Nina examined the delivery. It was somewhat larger than a standard box file, a barcode laser-etched on the brushed steel. Beneath it was a large label bearing an identification number, along with the cryptic line SCI(G3)/NOFORN. The more readily understandable EYES ONLY was printed beneath it in red. “What does that mean?” she asked, tapping the jumble of letters.

“NOFORN means ‘no foreign nationals,’ ” said Eddie. “I’d better look away, then. Don’t want to break any rules.”

“I think we’re past the stage of worrying about that,” Nina said with a halfhearted smile.

“Just a bit. And SCI stands for ‘sensitive compartmentalized information.’ Super-top-secret, basically. The G3 part’s probably some particular need-to-know clearance. Which Dalton arranged for you, so you’d better start using it. The quicker we’re out of here, the better.”

She took the box to the reading desk. “Yeah. I didn’t like what Ogleby said, that we could have had this brought to the IHA. You think Dalton’s trying to set us up to be caught red-handed?”

“I’m surprised we haven’t been arrested already, to be honest. Or shot.”

“There’s a pleasant thought.” Nina sat and opened the box, Eddie leaning over her shoulder to see what was inside.

It didn’t contain a great deal: a manila folder with thirty or so typewritten pages within, and a large padded envelope housing a flat and heavy object. She flicked through the folder first. The opening pages were a summary of where and when US forces had acquired the material from the Nazi archive at the end of the Second World War, and the bureaucratic decision-making process that had kept it hidden to this day. Following them were translations—from German to English, of the Nazis’ own records, and then from ancient Greek to English—of the material itself.

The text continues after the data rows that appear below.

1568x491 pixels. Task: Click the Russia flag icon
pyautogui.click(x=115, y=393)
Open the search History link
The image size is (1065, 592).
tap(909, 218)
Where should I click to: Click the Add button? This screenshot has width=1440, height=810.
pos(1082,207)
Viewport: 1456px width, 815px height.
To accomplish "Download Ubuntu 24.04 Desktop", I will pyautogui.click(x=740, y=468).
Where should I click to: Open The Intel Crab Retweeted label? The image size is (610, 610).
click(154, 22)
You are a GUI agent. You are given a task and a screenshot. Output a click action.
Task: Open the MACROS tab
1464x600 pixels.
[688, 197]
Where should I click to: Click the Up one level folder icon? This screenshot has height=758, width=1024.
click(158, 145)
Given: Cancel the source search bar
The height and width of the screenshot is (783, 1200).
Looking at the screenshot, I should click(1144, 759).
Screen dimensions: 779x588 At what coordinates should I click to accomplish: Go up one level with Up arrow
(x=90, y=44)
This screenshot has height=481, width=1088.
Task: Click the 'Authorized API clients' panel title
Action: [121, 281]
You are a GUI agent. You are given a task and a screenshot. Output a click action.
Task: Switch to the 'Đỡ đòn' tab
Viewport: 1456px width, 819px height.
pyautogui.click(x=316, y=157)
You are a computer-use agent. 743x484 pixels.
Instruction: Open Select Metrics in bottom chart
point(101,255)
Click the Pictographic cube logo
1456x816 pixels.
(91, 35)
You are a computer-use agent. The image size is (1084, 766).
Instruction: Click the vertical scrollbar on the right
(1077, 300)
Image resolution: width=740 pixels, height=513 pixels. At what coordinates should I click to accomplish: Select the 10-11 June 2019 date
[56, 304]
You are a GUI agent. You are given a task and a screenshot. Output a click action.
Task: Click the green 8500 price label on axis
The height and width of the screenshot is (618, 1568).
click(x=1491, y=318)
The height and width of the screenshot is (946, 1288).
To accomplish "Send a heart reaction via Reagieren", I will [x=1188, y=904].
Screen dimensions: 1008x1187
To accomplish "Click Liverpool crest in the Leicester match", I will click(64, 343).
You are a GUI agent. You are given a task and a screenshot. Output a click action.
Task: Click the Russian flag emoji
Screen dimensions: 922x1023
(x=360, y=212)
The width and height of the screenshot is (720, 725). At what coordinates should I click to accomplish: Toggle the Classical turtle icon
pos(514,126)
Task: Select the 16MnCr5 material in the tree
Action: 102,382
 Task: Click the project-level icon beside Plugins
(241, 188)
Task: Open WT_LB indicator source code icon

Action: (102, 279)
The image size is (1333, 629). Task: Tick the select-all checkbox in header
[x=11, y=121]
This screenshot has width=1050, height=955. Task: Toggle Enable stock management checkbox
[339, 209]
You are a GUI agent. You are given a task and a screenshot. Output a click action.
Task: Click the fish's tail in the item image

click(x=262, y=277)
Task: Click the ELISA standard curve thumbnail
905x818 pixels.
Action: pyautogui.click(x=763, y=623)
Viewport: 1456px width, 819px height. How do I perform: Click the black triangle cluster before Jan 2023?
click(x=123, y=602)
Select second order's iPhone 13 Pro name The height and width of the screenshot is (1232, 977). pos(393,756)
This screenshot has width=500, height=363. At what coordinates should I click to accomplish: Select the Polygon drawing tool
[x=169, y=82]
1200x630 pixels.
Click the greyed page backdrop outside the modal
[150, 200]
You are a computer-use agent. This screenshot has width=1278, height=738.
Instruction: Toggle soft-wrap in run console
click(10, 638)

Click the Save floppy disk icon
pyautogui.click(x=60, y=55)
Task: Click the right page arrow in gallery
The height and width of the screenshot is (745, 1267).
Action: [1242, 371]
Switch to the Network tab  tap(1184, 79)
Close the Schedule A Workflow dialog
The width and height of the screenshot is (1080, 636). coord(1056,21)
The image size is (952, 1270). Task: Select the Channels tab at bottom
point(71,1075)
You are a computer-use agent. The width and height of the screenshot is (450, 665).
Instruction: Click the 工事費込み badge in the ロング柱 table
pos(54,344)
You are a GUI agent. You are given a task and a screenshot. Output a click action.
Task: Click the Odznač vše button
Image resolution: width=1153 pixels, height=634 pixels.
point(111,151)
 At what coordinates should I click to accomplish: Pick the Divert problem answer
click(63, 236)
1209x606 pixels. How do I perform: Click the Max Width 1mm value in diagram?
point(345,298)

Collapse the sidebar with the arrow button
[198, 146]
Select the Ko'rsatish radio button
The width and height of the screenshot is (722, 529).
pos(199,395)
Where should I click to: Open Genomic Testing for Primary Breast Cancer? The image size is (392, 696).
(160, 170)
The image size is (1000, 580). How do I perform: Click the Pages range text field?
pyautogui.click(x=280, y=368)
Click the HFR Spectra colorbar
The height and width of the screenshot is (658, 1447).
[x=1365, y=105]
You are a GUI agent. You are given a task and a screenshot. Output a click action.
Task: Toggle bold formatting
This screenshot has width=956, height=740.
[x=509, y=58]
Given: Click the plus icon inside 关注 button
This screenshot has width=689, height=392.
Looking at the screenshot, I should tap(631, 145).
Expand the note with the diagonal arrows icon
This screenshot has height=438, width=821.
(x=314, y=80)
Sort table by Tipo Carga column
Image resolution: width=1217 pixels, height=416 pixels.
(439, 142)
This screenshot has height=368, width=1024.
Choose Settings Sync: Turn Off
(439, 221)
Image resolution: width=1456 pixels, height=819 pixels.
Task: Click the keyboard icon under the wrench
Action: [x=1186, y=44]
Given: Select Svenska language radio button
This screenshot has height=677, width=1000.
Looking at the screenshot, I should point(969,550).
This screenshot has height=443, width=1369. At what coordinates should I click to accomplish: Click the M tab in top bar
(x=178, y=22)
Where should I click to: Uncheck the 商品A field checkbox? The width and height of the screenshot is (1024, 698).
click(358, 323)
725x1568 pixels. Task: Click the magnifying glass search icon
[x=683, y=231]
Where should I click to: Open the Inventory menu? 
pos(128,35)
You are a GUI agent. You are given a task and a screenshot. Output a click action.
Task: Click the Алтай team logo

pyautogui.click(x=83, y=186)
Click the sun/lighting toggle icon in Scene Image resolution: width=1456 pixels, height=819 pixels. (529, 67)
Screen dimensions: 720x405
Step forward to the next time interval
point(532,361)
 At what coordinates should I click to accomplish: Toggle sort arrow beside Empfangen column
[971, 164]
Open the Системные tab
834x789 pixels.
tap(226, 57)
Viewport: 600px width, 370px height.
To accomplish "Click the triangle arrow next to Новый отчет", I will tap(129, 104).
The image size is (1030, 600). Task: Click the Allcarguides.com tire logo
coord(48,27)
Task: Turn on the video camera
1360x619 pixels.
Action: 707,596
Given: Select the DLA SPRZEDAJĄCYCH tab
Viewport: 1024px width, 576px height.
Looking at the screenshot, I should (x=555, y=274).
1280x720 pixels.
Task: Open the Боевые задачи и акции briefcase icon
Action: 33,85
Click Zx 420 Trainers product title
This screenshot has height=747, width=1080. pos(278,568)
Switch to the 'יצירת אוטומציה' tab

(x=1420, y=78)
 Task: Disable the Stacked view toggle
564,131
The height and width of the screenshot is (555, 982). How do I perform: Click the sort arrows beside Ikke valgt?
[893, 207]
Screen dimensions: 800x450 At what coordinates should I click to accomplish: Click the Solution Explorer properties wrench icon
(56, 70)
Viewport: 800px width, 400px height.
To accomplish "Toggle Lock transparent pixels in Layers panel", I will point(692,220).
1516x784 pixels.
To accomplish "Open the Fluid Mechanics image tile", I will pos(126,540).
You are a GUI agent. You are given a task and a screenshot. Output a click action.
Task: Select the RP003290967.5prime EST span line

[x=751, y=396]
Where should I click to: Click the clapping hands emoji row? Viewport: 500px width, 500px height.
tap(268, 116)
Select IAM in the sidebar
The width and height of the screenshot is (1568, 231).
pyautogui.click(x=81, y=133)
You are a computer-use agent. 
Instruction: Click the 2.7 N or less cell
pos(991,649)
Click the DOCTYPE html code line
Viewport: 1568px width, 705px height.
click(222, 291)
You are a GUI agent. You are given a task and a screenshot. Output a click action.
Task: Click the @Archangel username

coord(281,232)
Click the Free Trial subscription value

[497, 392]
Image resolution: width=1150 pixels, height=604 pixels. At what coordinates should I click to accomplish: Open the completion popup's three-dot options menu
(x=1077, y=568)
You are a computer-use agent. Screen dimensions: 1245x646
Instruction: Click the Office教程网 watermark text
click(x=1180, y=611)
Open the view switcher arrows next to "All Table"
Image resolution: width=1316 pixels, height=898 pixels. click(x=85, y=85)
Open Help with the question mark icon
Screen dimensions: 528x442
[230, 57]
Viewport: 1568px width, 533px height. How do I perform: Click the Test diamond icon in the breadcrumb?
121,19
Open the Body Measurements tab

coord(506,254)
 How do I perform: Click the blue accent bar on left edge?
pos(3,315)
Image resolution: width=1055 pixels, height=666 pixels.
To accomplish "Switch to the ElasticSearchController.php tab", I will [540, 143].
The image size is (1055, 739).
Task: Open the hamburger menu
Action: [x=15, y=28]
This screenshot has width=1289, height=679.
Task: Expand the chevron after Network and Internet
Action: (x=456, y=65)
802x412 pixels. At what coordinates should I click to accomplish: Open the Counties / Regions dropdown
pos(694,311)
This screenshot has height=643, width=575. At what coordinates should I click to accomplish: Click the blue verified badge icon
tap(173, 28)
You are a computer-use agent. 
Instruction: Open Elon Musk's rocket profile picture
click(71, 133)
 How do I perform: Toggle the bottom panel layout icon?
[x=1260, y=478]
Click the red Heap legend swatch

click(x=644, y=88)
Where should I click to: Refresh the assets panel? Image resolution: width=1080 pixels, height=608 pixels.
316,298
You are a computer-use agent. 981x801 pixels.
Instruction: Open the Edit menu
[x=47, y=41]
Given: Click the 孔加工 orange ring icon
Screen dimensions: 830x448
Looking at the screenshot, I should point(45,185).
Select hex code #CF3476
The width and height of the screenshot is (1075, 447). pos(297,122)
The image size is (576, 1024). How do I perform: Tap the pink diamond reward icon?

Nina put them aside and picked up the envelope. Inside was another folder, but this was metal bound in thick black leather, not a simple card sleeve. A brass zipper ran around three sides. She carefully unfastened it and opened the cover.

She immediately recognized the contents.

It was the rest of the torn parchment she had seen in the Brotherhood of Selasphoros’s archives in Rome.